** begin RECORDS PROVIDED **

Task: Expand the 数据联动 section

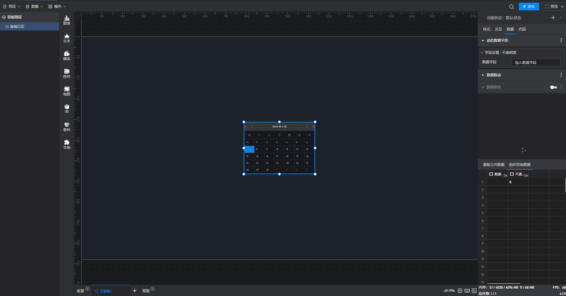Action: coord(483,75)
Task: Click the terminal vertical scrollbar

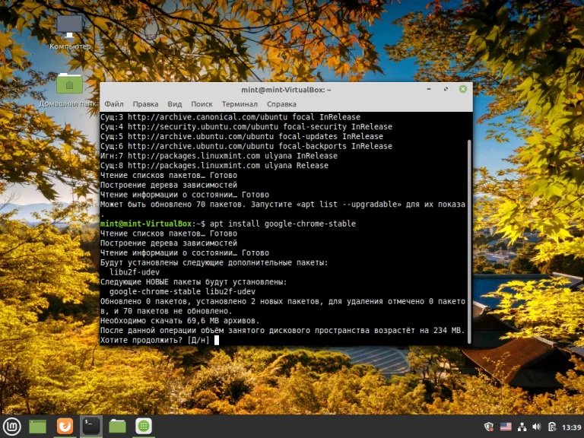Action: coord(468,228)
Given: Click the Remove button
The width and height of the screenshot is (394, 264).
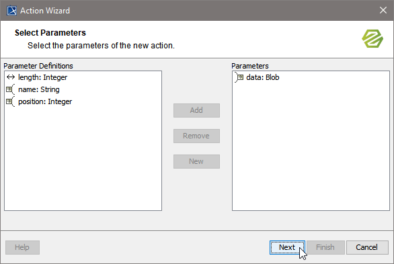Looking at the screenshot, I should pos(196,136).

** end RECORDS PROVIDED **

Convert each non-blank line of the data above into a string in a JSON list, in order, and omit the pictures.

[
  "Task: Expand the 数据联动 section",
  "Action: coord(483,75)",
  "Task: Click the terminal vertical scrollbar",
  "Action: coord(468,228)",
  "Given: Click the Remove button",
  "The width and height of the screenshot is (394, 264).",
  "Looking at the screenshot, I should pos(196,136)."
]